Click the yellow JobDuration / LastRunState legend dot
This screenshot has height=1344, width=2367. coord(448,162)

...

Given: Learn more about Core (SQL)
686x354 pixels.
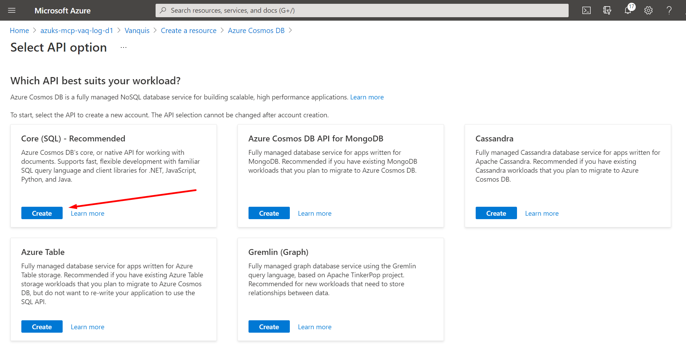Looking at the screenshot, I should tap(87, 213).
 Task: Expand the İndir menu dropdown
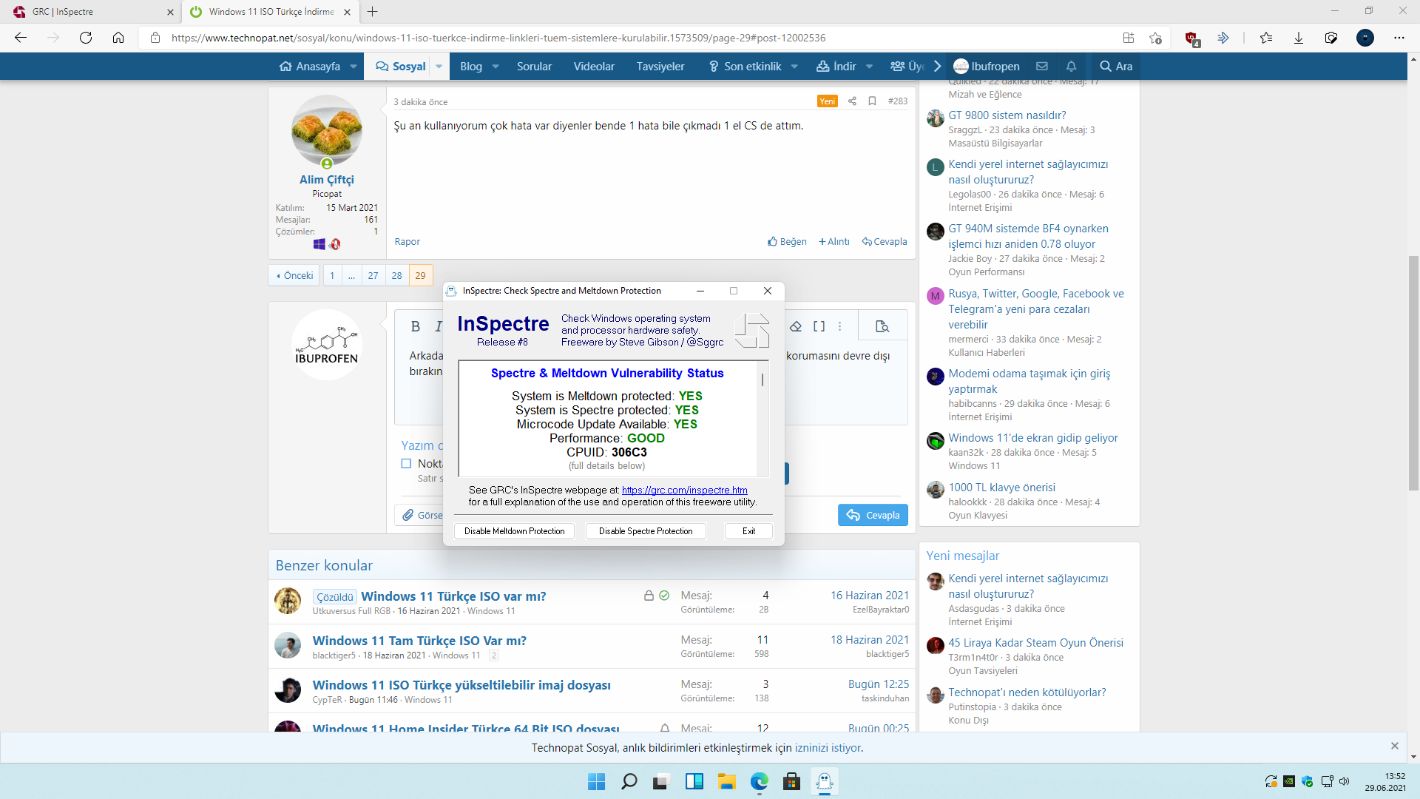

What needs to be done:
Transcribe only the lines above that start at the line containing "686x354 pixels." and end at the line containing "Task: Expand the İndir menu dropdown". Omit pictures.

Solution below:
686x354 pixels.
Looking at the screenshot, I should tap(87, 213).
 Task: Expand the İndir menu dropdown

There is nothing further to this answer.